Mieux même qu’une description, Harvey en propose une théorisation. Il s’appuie sur la logique d’accumulation du capital pour approfondir la notion de recherche de « rentes de monopole » et en explorer les conséquences spatiales : appropriation des terres et des biens qui aboutit à reconfigurer et ségréger les villes, à réaménager les espaces, à changer notre rapport à l’espace et au temps par de nouvelles infrastructures. Car le capitalisme se traduit nécessairement par des réalisations d’infrastructures dans l’espace, lesquelles modifient à leur tour la société (« annihiler l’espace par le temps », selon Karl Marx) ; il résout ainsi partiellement dans et par l’espace un certain nombre des contradictions qui le minent: la colonisation pour surmonter temporairement la surproduction, les « délocalisations » d’usines, l’éloignement des classes « dangereuses » dans les périphéries et banlieues, la prédation des ressources ici pour en jouir ailleurs, mais aussi la survalorisation d’un lieu symbolique, les compétitions entre territoires pour attirer des capitaux et exporter le chômage, etc.

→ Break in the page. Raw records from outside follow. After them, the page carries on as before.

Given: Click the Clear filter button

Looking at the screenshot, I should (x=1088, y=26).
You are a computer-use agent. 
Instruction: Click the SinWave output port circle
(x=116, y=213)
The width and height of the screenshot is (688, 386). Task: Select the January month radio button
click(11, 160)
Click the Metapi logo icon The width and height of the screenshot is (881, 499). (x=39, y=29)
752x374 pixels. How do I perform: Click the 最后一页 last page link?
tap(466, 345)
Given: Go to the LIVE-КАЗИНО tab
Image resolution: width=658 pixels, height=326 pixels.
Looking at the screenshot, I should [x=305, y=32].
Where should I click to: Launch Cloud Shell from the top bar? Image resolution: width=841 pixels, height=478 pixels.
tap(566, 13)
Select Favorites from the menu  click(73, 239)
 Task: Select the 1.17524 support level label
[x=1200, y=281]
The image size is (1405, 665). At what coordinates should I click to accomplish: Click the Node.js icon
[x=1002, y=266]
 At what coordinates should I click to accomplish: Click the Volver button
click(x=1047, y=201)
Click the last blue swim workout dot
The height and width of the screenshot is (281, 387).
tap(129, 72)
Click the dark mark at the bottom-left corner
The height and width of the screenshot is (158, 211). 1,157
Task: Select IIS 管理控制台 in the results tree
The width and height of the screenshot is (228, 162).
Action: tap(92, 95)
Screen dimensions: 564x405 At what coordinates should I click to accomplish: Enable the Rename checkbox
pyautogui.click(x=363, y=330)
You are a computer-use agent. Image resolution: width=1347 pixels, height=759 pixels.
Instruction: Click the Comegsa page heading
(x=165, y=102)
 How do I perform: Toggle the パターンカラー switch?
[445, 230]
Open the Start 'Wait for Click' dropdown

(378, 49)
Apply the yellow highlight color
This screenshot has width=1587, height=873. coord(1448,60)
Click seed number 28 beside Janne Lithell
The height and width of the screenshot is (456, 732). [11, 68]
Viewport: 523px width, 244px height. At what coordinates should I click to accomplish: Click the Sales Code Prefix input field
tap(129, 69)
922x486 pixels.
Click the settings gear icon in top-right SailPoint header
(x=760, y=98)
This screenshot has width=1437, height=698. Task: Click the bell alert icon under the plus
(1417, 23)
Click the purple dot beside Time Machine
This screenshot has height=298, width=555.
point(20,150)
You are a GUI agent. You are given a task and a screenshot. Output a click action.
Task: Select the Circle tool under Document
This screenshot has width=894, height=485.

En ce sens, Harvey renouvelle et rénove la démarche géographique, et il fonde aussi au plan théorique une écologie de progrès qui non seulement explique par les compromis de classes locaux les transformations/altérations de l’environnement, mais donne aussi les clés d’une élaboration de solutions environnementales durables et solidaires qui, sans automaticité évidemment, se conjuguent nécessairement avec un dépassement des blocages dus au capitalisme. En somme, c’est un ouvrage stimulant pour des militants qui affrontent la crise écologique et sociale.
JEAN-CLAUDE CHEINET
Environnement et énergie
AMAR BELLAL (préface Jean-Pierre Kahane) Éditions Le Temps des Cerises
Ce livre est un pari. Celui de recenser les principales interrogations des citoyens entendues dans plus d’une centaine de débats publics et d’y répondre sans détour, sans tabous, en nous attaquant frontalement aux objections les plus sérieuses qui circulent sur le modèle énergétique français.